#### Work to do
Can you extract, word for word, the part of the archery forum thread below that starts at "There are more" and ends at "think about it."?

#### Reading passage
· · ·

2. Hand-held binoculars are allowed without magnification limitations.
3. Binoculars shall not be used at the stake after the shot has been taken. *An archer with an adjustable sight may not re-adjust his or her sight after using binoculars at the shooting stake.* Archers may utilize binoculars additionally to view the target while waiting their turn at the shooting stake or from an on-deck area behind a group that is in the process of shooting a target.


----------



## Leviticus (Dec 11, 2008)

BenjaminT said:


> Not quite there Levi. i really thought it was a rule but then I got to thinkin on it and realized that if you were doing it, it had to be legal, cuz if it werent, im sure bein a pro and all, someone would protest.


Ha...ur right it used to be a rule in IBO but not anymore.


----------



## J Whittington (Nov 13, 2009)

Levi

Correct me if im incorrect. I have to honestly say the Pros are more laid back than people would expect. I have yet to see the amount of bickering, "trying to catch ya doing something wrong" mentality that everyone (who doesnt shoot our class) claims to happen......

This is my first and not last year in the open pro class...and I have shot with the following.
Jeff Hopkings, Mike Braden, Nathan Brooks, Terry Reynolds(@ Fla) Charlie Owens, Randy Webb, Wild Bill McCall,Richard Leftwhich, Darrin Collins,(watch out critters!) Luke Duke Parker, Shane Gilliespe (sp) Chris Hacker, Donnie Meadows

There are more people that I have shot with, but heck, I can't remember where I put my wallet, & Keys at half the time, ASK AIME 

What I do remember is that everyone that I have shot with, are top notch guys! Positive on both my bad days (Sat) and good days (Sun) 

Don't assume that you know whats going on in a certain class, Chances are you don't. Assume has many diffinitions! think about it.

sooner or later, Im going to have a good shoot.


----------



## bhtr3d (Feb 13, 2004)

JayMc said:


> Is changing the intensity of a lighted pin considered adjusting your sight? I have drawn before and let down b/c my sight light was too dim or too bright. I wonder if that's a violation.


No, because your not changing your sight pins location. as it has already been set.


----------



## Daniel Boone (May 31, 2002)

*Good Luck*



J Whittington said:


> Levi
> 
> Correct me if im incorrect. I have to honestly say the Pros are more laid back than people would expect. I have yet to see the amount of bickering, "trying to catch ya doing something wrong" mentality that everyone (who doesnt shoot our class) claims to happen......
> 
> ...

· · ·

#### Data shown

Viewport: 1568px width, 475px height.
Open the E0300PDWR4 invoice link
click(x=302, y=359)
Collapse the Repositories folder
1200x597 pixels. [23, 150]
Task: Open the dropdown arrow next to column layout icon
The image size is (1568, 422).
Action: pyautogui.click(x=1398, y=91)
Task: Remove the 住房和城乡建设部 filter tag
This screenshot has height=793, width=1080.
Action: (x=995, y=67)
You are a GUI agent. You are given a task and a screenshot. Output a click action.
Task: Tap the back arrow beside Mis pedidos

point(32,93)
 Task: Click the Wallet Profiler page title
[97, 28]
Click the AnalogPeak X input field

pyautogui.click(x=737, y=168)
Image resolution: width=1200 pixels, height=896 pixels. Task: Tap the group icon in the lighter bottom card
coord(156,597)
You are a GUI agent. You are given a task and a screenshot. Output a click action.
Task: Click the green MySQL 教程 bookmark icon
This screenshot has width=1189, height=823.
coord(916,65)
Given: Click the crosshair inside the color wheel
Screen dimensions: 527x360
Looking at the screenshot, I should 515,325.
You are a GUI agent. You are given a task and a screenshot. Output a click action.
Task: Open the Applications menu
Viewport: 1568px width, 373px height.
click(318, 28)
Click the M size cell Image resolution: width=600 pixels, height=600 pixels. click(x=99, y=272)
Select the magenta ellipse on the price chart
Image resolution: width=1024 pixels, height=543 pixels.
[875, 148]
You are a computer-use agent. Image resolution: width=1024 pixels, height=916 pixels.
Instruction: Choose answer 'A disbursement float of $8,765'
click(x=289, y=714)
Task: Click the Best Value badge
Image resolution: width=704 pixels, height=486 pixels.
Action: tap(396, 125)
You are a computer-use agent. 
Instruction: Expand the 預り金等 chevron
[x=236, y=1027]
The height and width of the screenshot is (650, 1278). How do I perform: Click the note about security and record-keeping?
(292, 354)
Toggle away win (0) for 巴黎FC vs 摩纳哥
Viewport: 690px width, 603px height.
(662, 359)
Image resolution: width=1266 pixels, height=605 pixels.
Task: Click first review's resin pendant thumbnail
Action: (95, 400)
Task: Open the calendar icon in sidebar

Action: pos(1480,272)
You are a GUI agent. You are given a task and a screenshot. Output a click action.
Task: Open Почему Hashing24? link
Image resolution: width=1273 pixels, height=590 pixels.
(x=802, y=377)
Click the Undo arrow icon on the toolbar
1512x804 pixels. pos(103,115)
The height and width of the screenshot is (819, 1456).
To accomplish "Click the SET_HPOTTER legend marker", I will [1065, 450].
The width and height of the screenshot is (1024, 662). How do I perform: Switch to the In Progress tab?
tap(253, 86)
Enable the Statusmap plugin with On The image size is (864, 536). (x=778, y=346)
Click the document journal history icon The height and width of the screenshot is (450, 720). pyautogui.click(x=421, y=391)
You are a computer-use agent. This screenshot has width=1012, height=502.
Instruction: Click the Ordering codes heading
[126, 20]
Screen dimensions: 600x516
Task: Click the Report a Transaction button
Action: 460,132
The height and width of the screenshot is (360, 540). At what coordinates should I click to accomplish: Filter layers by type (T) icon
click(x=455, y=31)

· · ·

#### Response below
There are more people that I have shot with, but heck, I can't remember where I put my wallet, & Keys at half the time, ASK AIME 

What I do remember is that everyone that I have shot with, are top notch guys! Positive on both my bad days (Sat) and good days (Sun) 

Don't assume that you know whats going on in a certain class, Chances are you don't. Assume has many diffinitions! think about it.